#### Extracted entries:
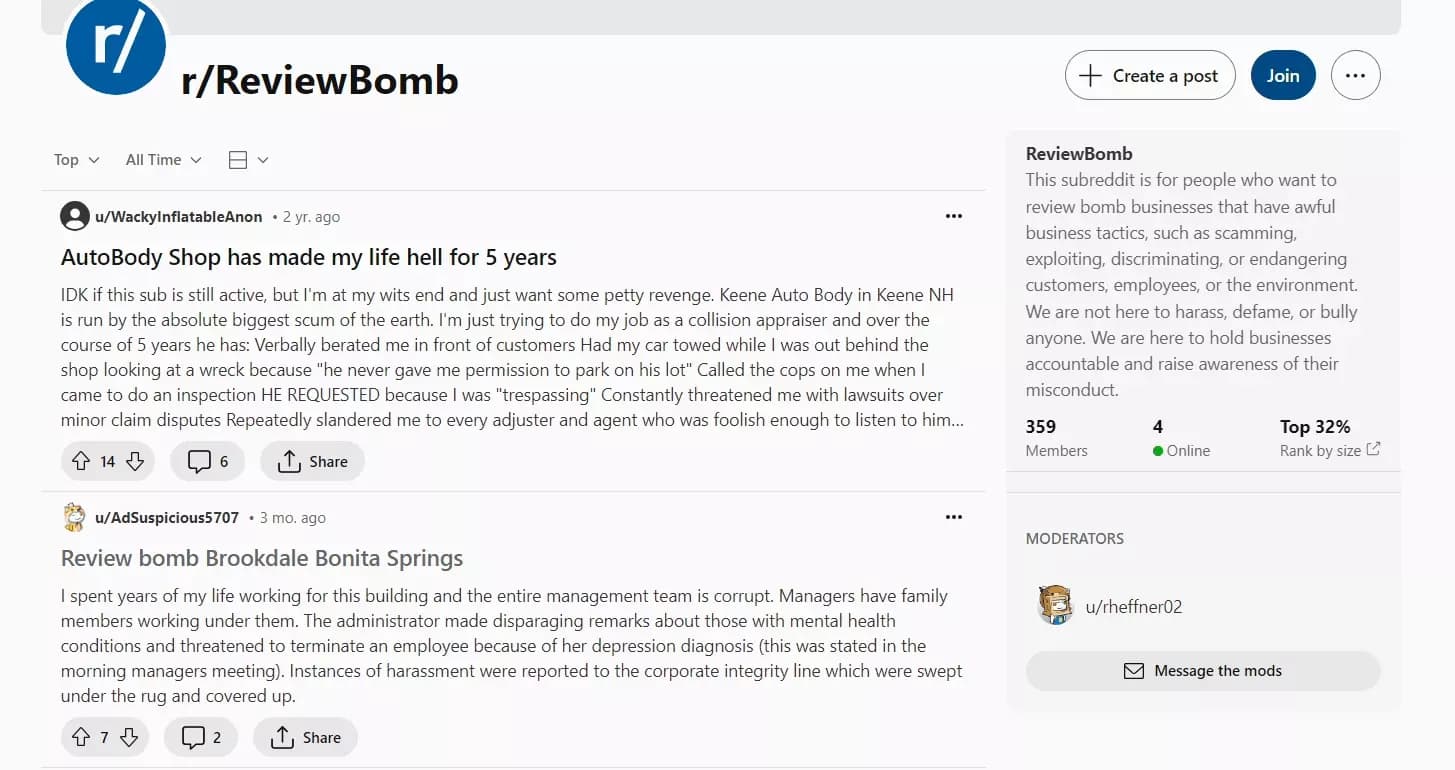Share the AutoBody Shop post
This screenshot has width=1455, height=770.
pyautogui.click(x=312, y=461)
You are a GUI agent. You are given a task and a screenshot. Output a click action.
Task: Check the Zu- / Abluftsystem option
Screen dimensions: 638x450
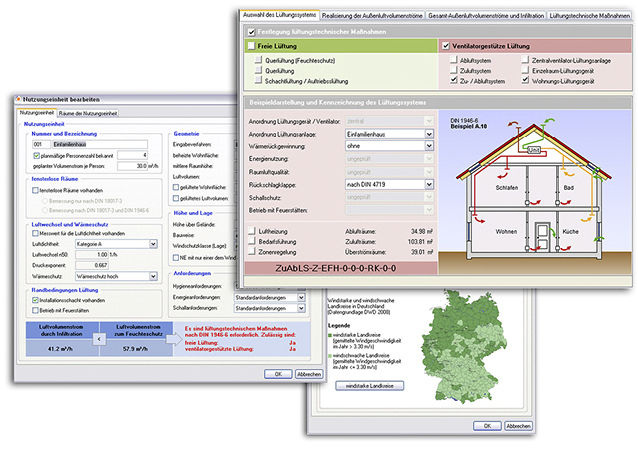pyautogui.click(x=456, y=81)
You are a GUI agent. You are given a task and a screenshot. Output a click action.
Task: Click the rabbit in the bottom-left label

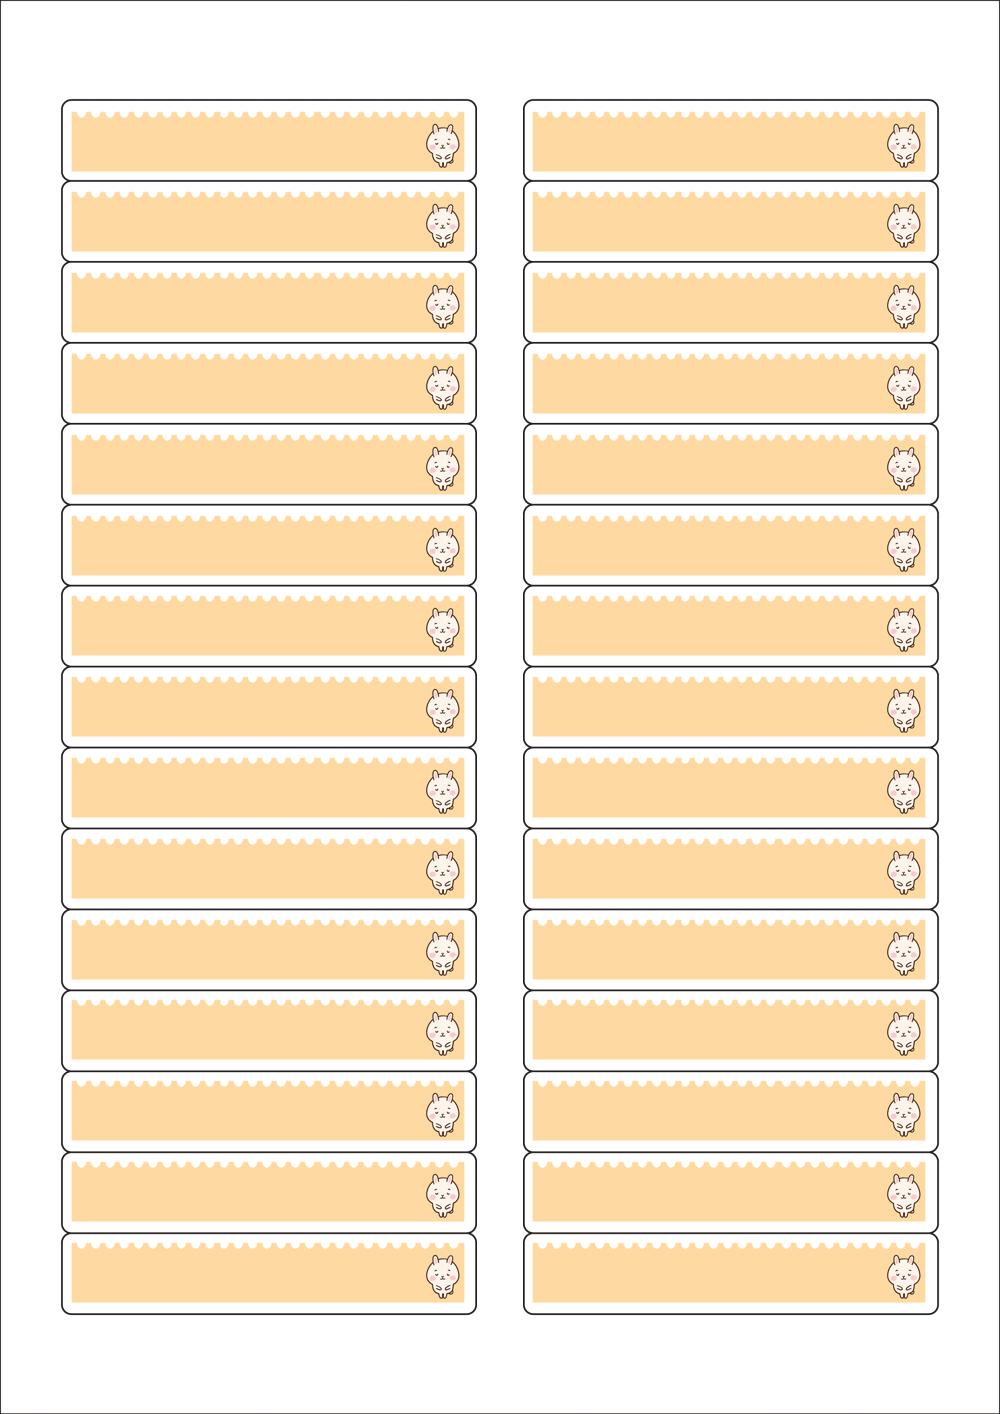click(x=442, y=1277)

#### What to work on:
Please return only the lines from the one holding "Task: Check the Zu- / Abluftsystem option" through the end of the data, both ends included; do not copy any pictures.

#### Worked solution:
Task: Check the Zu- / Abluftsystem option
Screen dimensions: 638x450
pyautogui.click(x=456, y=81)
You are a GUI agent. You are given a task and a screenshot. Output a click action.
Task: Click the rabbit in the bottom-left label

click(x=442, y=1277)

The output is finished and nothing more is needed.